Durant ces deux ans, je m’étais mise à l’écoute de mes rythmes biologiques – par exemple en évitant une activité intellectuelle à 13 heures, en pleine digestion – qu’il n’était plus possible de respecter dans le cadre du lycée. Je voulais laisser mes élèves faire la sieste en début d’après-midi, et arrêter de les noter – ce qui m’a valu des lettres de parents d’élèves. Tout cela a participé à une profonde sensation d’inconfort, comme sur l’aspect personnel : je ne suis plus certaine de vouloir revivre en ménage avec un homme car je ne veux plus être soumise, par exemple, à une culpabilisation si je n’ai pas envie d’avoir un rapport sexuel.

L’écoféminisme a ainsi participé à des prises de conscience qui créent des décalages, mais m’a offert de nouvelles clés métaphysiques qui m’ont permis de comprendre pourquoi je m’étais sentie aussi dépressive, et comment renouer avec l’énergie vitale.

Alors que l’écoféminisme est désormais un courant visible de la pensée écologiste, quels chemins philosophiques pourraient contribuer à le faire évoluer dans les années à venir ?

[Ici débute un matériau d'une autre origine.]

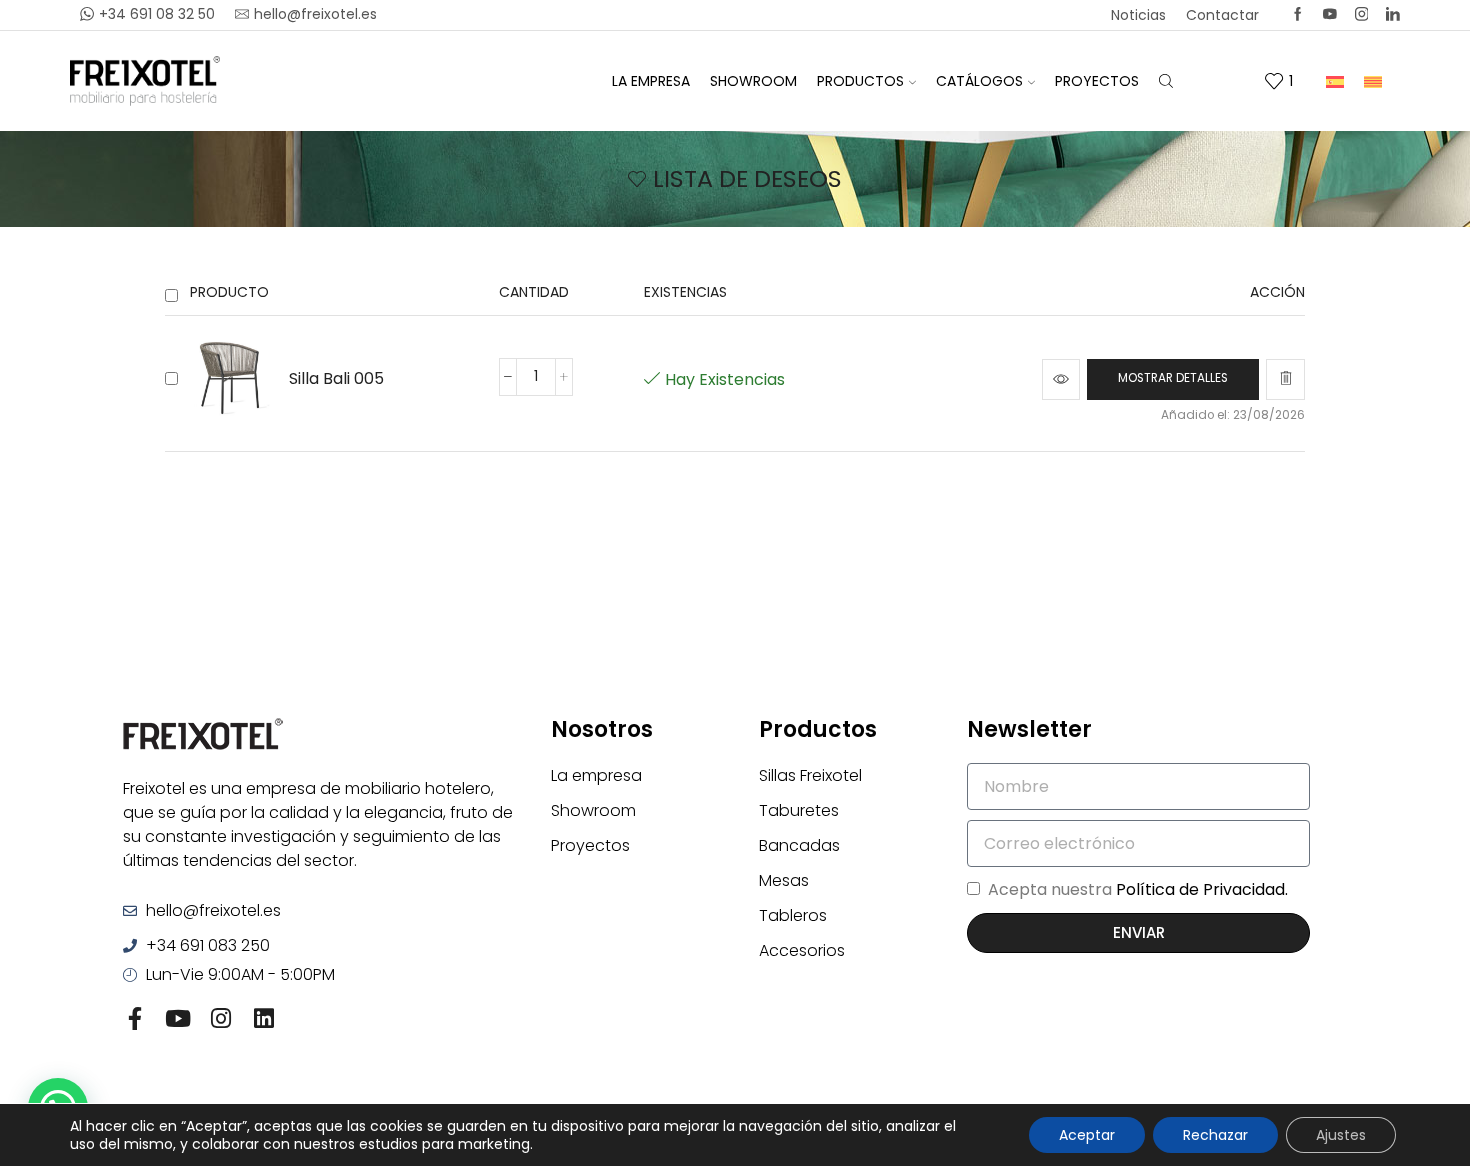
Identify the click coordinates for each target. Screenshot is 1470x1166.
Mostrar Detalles (1173, 378)
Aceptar (1087, 1135)
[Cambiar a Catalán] (1373, 80)
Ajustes (1341, 1135)
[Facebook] (1298, 15)
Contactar (1222, 15)
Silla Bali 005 (336, 379)
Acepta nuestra (1138, 889)
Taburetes (799, 810)
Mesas (784, 880)
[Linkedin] (1393, 15)
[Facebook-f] (134, 1018)
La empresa (651, 81)
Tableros (793, 915)
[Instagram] (1362, 15)
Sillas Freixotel (810, 775)
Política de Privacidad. (1202, 889)
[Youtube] (177, 1018)
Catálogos (979, 81)
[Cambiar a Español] (1335, 80)
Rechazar (1215, 1135)
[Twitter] (1330, 15)
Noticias (1138, 15)
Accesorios (802, 950)
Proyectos (1097, 81)
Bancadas (799, 845)
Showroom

L’écoféminisme a toujours su se renouveler au gré des enjeux et des contextes. Mais ses idéaux anarchisants, municipalistes et communautaires ont fait de la question du pouvoir un angle mort. Les écoféministes ont souvent balayé le sujet d’un revers de main, à l’image de Françoise d’Eaubonne refusant la société du pouvoir aux femmes, pour prôner une société du non-pouvoir… Une fois qu’on dit cela, qu’est-ce qu’on fait ? Je crois donc qu’un travail conceptuel important, dans la mesure où l’écoféminisme pourrait devenir une force politique, consisterait à réfléchir au pouvoir et à la façon de l’exercer, pour ne pas le faire d’une façon verticale et patriarcale le jour venu.

Cela implique d’affiner la définition de ce qu’est le pouvoir, ce qui correspond en quelque sorte à l’entrée dans l’âge adulte pour l’écoféminisme. Et ce n’est pas évident, car réfléchir au pouvoir réclame de ne pas se contenter seulement d’une utopie, mais d’assumer aussi une forme de pragmatisme.